Waktu mekar selalu berubah tergantung suhu tiap tahun. Varietas Somei Yoshino yang populer umumnya mulai mekar pertengahan Maret–awal April, penuh mekar 1–2 minggu kemudian. Tahun 2026 diperkirakan penuh mekar sekitar 26–28 Maret. Untuk prediksi terakurat, cek update Japan Meteorological Corporation atau Japan Weather Association yang diperbarui rutin pada Februari–Maret.
Berapa lama musim sakura di Tokyo berlangsung?
Untuk Somei Yoshino, puncak sakura biasanya bertahan 1–2 minggu jika cuaca normal. Hujan/angin kencang bisa memangkasnya jadi 3–4 hari saja. Tapi musim sakura Tokyo keseluruhan lebih panjang—jenis tangis (shidarezakura) lebih awal, Kanzan bisa baru mekar pertengahan April tergantung tahun.
Di mana spot hanami di Tokyo yang relatif sepi?
Chidorigafuchi memang indah, tapi tetap ramai. Pengalaman lebih tenang bisa coba Shinjuku Gyoen pagi hari kerja (alkohol dilarang jadi suasana beda), jalur sakura di Pemakaman Yanaka, atau Kyu-Furukawa Gardens. Sungai Meguro ramai pada akhir pekan tapi cukup santai di malam hari kerja.
Perlu tiket khusus untuk hanami sakura di Tokyo?
Tidak. Semua lokasi hanami utama merupakan taman umum, tepi sungai, atau kebun yang bisa diakses lewat JR dan subway. Shinjuku Gyoen ada tiket masuk (sekitar ¥500 dewasa), sementara taman lain seperti Ueno, Chidorigafuchi, Sumida Park, dan Sungai Meguro gratis. Cukup punya kartu IC Suica/Pasmo untuk transportasi.
Apakah musim semi layak untuk wisata ke Tokyo selain sakura?

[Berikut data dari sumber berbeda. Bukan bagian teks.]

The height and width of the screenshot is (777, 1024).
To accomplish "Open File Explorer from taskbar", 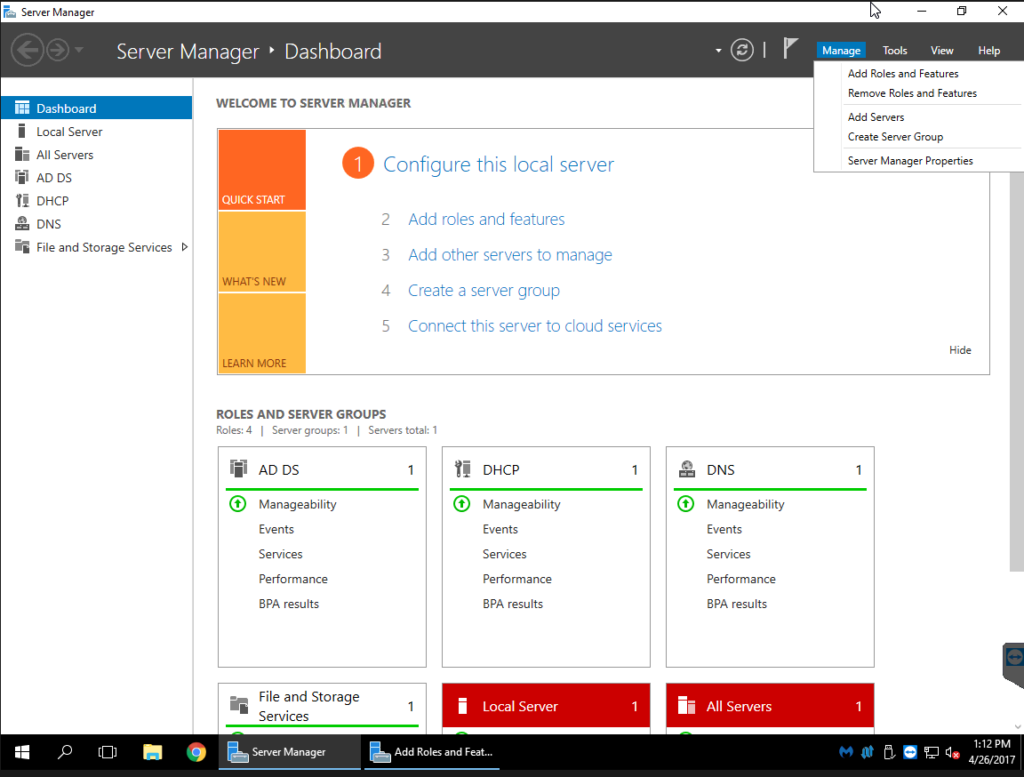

Sangat layak, asalkan siap dengan keramaian dan harga hotel naik. Akhir Maret–April salah satu waktu paling menyenangkan—udara sejuk, siang panjang. Mei lebih nyaman lagi—sakura sudah lewat, tapi wisteria, azalea, dan cuaca segar membuatnya jadi bulan terbaik menjelajah Tokyo tanpa kerumunan sakura. Golden Week (akhir April–awal Mei) ramai oleh wisatawan domestik, jadi pertimbangkan saat menyusun jadwal.